Reputation: 659
Follow up to this: Create a count-consecutive variable which resets to 1
and the solution worked great. Now I have below, where date is POSixct:
df<-data.frame(group=c(1, 1, 1, 1, 2, 2, 2),
date=c("2000-01-01 00:00:00", "2000-01-03 00:00:00", "2000-01-04 07:07:40", "2000-01-05 09:09:00", "2000-01-09 00:00:00", "2000-01-10 14:00:00", "2000-01-11 13:00:00"),
want=c(1,1,2,3,1,2,1),
want2=c(3,3,3,3,2,2,2))
library(anytime)
df<-df %>% mutate(date = anytime::anytime(str_c(date, sep= ' ')))
group date want want2
1 1 2000-01-01 00:00:00 1 3
2 1 2000-01-03 00:00:00 1 3
3 1 2000-01-04 07:07:40 2 3
4 1 2000-01-05 09:09:00 3 3
5 2 2000-01-09 00:00:00 1 2
6 2 2000-01-10 14:00:00 2 2
7 2 2000-01-11 13:00:00 1 2
I want to begin counting when the 'next day' is after 24 hrs but before 48 hrs.

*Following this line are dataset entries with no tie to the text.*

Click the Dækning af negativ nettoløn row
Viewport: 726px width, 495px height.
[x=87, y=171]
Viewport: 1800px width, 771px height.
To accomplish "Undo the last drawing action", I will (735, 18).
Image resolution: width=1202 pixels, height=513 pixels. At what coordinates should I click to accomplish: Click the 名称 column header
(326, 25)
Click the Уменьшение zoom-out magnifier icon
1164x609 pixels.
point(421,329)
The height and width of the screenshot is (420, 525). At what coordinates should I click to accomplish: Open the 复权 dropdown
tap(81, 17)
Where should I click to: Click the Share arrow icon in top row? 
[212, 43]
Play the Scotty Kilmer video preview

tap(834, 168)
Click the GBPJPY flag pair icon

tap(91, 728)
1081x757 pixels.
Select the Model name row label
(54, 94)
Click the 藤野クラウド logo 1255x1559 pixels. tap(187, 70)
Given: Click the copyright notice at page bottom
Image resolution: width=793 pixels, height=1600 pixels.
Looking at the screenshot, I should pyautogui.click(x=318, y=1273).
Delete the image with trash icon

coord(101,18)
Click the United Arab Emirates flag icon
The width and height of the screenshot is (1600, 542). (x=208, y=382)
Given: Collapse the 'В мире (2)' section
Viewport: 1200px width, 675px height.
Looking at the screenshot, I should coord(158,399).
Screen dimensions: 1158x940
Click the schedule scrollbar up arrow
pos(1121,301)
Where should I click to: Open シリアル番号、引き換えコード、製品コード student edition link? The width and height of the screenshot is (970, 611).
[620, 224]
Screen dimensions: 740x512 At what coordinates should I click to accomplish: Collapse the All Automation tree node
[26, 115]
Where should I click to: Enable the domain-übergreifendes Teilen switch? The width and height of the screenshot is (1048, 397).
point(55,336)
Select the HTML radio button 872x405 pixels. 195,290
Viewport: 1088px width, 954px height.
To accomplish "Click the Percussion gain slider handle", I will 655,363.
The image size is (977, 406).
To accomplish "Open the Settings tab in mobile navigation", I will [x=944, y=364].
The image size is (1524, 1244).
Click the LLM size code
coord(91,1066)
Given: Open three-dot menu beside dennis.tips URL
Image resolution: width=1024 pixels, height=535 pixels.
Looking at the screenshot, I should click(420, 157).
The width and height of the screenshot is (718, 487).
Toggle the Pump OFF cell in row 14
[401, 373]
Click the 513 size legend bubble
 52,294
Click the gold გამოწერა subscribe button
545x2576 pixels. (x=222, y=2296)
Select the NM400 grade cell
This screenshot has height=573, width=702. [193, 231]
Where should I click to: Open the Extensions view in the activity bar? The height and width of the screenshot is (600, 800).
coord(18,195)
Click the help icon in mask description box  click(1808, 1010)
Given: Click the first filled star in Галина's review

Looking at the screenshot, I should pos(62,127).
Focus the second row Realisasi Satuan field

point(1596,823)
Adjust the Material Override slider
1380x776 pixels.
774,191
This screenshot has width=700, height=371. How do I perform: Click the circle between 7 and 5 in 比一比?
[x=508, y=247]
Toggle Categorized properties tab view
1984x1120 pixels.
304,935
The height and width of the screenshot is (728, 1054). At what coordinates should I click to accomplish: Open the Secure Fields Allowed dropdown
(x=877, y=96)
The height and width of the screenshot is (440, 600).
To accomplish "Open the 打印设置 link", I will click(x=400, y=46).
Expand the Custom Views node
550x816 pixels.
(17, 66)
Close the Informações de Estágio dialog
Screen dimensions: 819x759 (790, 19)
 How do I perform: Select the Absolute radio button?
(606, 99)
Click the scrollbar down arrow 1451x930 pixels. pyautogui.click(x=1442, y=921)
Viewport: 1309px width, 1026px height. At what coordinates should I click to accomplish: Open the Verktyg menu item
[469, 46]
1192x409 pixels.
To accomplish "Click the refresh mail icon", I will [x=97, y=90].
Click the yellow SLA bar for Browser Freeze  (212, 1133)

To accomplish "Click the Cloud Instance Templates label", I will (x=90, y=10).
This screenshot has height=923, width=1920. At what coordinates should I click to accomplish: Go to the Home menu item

Trying this without success, because I think the diff function gives me a result in seconds:
df %>%
group_by(group) %>%
group_by(group2 = cumsum(c(TRUE, diff(date)<86400&diff(date)>172800))), add = TRUE) %>%
mutate(wantn = row_number()) %>%
group_by(group) %>%
mutate(want2n = max(wantn)) %>%
select(-group2)
Upvotes: 0
Views: 81
Reputation: 42582
Here, difftime()
is a better choice than diff()
because the units can be specified.
If I understand correctly, a sequence of POSIXct
timestamps is considered consecutive if the time difference is 24 hours or more but less than 48 hours.
The code below reproduces the expected result for the sample dataset:
library(dplyr)
library(magrittr)
df %>%
group_by(group) %>%
mutate(want = difftime(date, lag(date, default = date[1L]), units = "days") %>%
floor() %>%
equals(1) %>%
not() %>%
cumsum() %>%
data.table::rowid(),
want2 = max(want))
# A tibble: 7 x 4 # Groups: group [2] group date want want2 <dbl> <dttm> <int> <int> 1 1 2000-01-01 00:00:00 1 3 2 1 2000-01-03 00:00:00 1 3 3 1 2000-01-04 07:07:40 2 3 4 1 2000-01-05 09:09:00 3 3 5 2 2000-01-09 00:00:00 1 2 6 2 2000-01-10 14:00:00 2 2 7 2 2000-01-11 13:00:00 1 2
df %>%
group_by(group) %>%
mutate(delta = difftime(date, lag(date, default = date[1L]), units = "days"))
returns
# A tibble: 7 x 5 # Groups: group [2] group date want want2 delta <dbl> <dttm> <dbl> <dbl> <drtn> 1 1 2000-01-01 00:00:00 1 3 0.0000000 days 2 1 2000-01-03 00:00:00 1 3 2.0000000 days 3 1 2000-01-04 07:07:40 2 3 1.2969907 days 4 1 2000-01-05 09:09:00 3 3 1.0842593 days 5 2 2000-01-09 00:00:00 1 2 0.0000000 days 6 2 2000-01-10 14:00:00 2 2 1.5833333 days 7 2 2000-01-11 13:00:00 1 2 0.9583333 days
By rounding down to the next lower integer (floor()
), the logic for the Date
case can be used.
library(magrittr)
df <- data.frame(
group = c(1, 1, 1, 1, 2, 2, 2),
date = c(
"2000-01-01 00:00:00",
"2000-01-03 00:00:00",
"2000-01-04 07:07:40",
"2000-01-05 09:09:00",
"2000-01-09 00:00:00",
"2000-01-10 14:00:00",
"2000-01-11 13:00:00"
) %>% lubridate::as_datetime(),
want = c(1, 1, 2, 3, 1, 2, 1),
want2 = c(3, 3, 3, 3, 2, 2, 2)
)
Upvotes: 1